Все это - и многое другое - не просто легендарные эпизоды в истории журналистики, это были репортажи, действительно изменившие мир. Но если бы потребовалось выбрать один эпизод, который по своему качеству и воздействию мог назваться лучшим образцом журналистики, самое правильное было бы отправиться на столетие с четвертью назад в Центральную Европу, разрываемую националистическими лозунгами и омерзительной жестокостью. Сходство с событиями, происходящими в том регионе в наши дни, с исторической точки зрения, далеко не просто совпадение.

Все началось с обвинений в жестокости, с одновременной лжи нескольких правительств сразу, с цензуры и с умирающей империи. В единый клубок сплелись Турция, Россия, Британия и зарождающаяся Болгария, были героика и война, а в итоге образовалось несколько новых государств на перекроенной карте Европы - ни больше ни меньше. И свел все эти далекие друг от друга линии бывший санкт-петербургский корреспондент, американец ирландского происхождения по имени Януарий Алоизий МакГаэн.

Даже по авантюристским меркам того времени МакГаэн был первостатейным искателем приключений. К услугам непоседливых людей тогда были лишь пароход и лошадь, а МакГаэн пять лихорадочных лет слал репортажи из Парижской Коммуны (где попал в тюрьму), из санкт-петербургского суда, из Центральной Азии, с Кубы, из Арктики, с Кавказа и Пиренеев. Снискавший широкую славу за беспристрастность и острый глаз МакГаэн был к тому же не из тех, кто пасует перед трудностями. В 1875 году он проплыл среди ледяного крошева в водах Арктики на деревянной лодке. За два года до этого он пренебрег запретом русских властей, не жаловавших репортеров, и совершил достойный восхищения конный переход через пустыни Средней Азии. Его целью было догнать русскую военную экспедицию на пути в Туркестан. Казаки, решительно настроенные уничтожить его, преследовали МакГаэна почти 1000 миль, но через двадцать девять дней, в сопровождении двух спутников, порой увязая по колено в песке, несколько раз сбившись с пути, он все же добрался до лагеря. Его растущая репутация надежного и смелого человека возросла еще больше.
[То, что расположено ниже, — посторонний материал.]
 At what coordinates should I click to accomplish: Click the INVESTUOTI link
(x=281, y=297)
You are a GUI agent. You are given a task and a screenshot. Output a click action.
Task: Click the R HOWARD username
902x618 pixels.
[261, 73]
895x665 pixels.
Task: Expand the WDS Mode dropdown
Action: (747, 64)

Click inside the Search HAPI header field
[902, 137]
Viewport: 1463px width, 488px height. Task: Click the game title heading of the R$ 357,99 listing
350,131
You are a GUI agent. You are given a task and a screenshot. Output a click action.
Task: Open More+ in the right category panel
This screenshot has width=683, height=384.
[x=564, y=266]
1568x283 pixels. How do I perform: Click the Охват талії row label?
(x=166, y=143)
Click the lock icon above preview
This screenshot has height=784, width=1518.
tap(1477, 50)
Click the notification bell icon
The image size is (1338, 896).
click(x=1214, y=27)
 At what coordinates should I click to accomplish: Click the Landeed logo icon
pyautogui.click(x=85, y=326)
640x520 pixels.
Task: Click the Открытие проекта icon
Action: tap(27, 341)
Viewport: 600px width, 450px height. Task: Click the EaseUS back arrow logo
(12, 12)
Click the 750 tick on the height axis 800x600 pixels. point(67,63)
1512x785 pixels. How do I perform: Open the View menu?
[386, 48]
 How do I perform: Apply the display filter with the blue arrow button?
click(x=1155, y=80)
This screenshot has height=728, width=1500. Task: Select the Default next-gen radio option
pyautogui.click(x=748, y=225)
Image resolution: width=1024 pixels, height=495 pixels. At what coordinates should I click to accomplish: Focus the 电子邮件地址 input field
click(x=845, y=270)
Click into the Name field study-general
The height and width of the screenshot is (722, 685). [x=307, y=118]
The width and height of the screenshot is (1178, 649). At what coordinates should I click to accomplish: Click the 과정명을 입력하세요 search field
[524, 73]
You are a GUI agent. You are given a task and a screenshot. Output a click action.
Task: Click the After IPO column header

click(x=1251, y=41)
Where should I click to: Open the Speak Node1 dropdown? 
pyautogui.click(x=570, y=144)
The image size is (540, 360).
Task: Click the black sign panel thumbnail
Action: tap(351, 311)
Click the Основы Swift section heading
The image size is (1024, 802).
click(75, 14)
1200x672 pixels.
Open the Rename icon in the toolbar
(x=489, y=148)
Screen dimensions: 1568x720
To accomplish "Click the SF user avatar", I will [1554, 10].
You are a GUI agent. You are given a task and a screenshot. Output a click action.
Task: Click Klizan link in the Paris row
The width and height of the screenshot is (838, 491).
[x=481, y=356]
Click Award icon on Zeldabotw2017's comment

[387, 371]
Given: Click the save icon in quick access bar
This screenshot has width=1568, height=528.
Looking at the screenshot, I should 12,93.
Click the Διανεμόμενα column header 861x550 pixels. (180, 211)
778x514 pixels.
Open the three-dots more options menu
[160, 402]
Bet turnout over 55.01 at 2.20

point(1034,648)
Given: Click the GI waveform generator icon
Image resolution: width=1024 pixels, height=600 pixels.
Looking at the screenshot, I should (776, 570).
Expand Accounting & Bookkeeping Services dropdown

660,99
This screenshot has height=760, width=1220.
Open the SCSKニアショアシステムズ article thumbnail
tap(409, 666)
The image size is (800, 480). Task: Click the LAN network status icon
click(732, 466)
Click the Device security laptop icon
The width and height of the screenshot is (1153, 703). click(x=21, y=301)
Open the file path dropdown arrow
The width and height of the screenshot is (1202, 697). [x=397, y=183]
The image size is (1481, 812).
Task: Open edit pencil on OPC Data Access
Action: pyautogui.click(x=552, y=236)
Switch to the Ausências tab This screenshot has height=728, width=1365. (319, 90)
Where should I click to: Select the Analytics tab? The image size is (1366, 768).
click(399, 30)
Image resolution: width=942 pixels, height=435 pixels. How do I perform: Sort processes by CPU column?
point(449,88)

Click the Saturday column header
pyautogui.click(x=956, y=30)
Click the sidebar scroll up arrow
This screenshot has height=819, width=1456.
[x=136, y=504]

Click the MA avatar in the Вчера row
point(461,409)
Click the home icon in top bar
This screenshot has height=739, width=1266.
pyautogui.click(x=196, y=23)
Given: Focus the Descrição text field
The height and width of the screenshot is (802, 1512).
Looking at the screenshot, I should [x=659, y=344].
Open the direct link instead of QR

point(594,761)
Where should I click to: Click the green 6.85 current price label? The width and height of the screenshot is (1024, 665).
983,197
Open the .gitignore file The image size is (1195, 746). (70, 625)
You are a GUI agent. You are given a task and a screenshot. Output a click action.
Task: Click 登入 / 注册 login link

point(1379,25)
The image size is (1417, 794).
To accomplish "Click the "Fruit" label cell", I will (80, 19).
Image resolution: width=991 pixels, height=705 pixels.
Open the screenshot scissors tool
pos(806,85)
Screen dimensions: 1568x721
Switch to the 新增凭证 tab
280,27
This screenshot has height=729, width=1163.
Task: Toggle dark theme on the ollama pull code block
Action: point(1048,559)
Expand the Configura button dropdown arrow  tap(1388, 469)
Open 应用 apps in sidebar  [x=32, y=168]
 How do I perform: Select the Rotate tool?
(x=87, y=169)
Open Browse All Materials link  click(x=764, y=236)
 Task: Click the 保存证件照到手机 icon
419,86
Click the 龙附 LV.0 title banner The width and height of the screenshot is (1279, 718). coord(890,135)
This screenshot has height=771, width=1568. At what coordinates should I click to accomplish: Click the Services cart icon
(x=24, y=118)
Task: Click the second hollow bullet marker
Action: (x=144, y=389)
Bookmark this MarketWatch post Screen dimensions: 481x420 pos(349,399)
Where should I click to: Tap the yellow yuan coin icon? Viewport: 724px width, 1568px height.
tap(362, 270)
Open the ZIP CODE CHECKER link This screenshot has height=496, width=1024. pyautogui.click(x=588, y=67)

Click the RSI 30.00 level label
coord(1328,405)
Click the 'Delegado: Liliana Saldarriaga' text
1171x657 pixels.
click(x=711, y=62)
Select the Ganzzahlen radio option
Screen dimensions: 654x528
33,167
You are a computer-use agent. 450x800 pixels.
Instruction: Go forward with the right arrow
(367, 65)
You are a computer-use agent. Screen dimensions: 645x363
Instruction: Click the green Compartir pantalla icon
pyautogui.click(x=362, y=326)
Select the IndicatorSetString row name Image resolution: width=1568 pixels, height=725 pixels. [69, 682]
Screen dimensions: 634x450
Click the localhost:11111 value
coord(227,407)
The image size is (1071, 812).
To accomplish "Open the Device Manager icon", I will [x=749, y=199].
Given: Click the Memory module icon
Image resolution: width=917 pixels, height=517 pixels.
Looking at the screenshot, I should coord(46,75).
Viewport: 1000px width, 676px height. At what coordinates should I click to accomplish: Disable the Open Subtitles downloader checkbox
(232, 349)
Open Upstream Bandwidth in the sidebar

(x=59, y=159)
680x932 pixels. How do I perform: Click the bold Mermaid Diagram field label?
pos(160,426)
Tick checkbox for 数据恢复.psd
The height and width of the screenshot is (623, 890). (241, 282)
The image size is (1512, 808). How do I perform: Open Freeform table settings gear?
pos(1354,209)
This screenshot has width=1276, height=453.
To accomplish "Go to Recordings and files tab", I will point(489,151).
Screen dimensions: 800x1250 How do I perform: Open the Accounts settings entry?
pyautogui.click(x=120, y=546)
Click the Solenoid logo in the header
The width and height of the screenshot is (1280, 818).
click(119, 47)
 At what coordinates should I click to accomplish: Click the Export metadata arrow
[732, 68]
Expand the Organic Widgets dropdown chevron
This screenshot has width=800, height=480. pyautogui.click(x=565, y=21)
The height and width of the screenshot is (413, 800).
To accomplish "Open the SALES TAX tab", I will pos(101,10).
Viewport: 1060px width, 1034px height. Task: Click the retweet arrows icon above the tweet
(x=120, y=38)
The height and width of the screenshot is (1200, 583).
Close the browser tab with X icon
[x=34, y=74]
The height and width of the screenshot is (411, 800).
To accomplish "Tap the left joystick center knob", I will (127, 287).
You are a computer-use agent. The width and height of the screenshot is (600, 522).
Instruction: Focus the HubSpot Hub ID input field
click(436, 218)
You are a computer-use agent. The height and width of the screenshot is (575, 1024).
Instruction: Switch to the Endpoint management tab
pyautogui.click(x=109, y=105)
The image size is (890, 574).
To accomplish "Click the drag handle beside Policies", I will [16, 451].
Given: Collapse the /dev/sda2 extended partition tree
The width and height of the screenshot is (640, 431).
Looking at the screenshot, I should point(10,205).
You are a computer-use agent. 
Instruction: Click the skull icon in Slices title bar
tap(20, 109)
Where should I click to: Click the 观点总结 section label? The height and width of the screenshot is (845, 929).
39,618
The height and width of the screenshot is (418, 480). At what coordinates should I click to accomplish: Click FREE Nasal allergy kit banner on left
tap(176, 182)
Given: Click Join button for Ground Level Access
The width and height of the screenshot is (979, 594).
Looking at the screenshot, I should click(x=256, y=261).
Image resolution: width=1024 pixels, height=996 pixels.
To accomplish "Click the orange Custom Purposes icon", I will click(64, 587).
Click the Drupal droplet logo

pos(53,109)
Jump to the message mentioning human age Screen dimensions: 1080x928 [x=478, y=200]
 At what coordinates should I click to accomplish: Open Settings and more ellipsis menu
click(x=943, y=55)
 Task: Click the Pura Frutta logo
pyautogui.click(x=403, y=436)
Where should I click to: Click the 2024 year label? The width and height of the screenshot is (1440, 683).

Летом 1876 года этот 32-летний репортер вместе со своей русской женой Варварой и малолетним сыном жил в Лондоне. Он собирался написать свою третью книгу и немного отдохнуть. Но расслабление было недолгим. С ним связалась "Daily News", известная лондонская либеральная газета. Предлагалась срочная командировка.

У "News" были неприятности. За пару дней до того, 23 июня, она опубликовала статью своего константинопольского корреспондента, сэра Эдвина Пирса, основанную на слухах о бесчеловечной жестокости турецких войск по отношению к христианам Южной Болгарии.

Британское министерство иностранных дел было в ярости. Разгневан был и настроенный протурецки премьер-министр Бенджамин Дизраэли. Охарактеризовав сообщения как "болтовню из кофейни", он прямо отрицал их правдивость и открыто обвинял газету в "дезинформации" и - старая песня всех политиков - в "безответственности". Турки, оградившись тотальной цензурой, отрицали все.

Теперь "News" должна была доказать свои обвинения - либо униженно поджать хвост. Тогда она нашла МакГаэна и отправила его в Болгарию выяснить правду. К началу июля он уже был в пути; в середине месяца прибыл на место, во все вникая и опрашивая сотни выживших. То, что он обнаружил, превосходило его самые страшные предположения: было безжалостно истреблено почти двенадцать тысяч болгар - мужчин, женщин и детей.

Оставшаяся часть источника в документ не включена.